Exercise directions
Your reply should repeat, exactly, the line containing "Screen dimensions: 715x527" and the rest of the material after it.
************
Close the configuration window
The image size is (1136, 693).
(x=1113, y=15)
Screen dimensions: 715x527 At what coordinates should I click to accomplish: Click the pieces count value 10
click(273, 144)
************
Answer below
Screen dimensions: 715x527 At what coordinates should I click to accomplish: Click the pieces count value 10
click(273, 144)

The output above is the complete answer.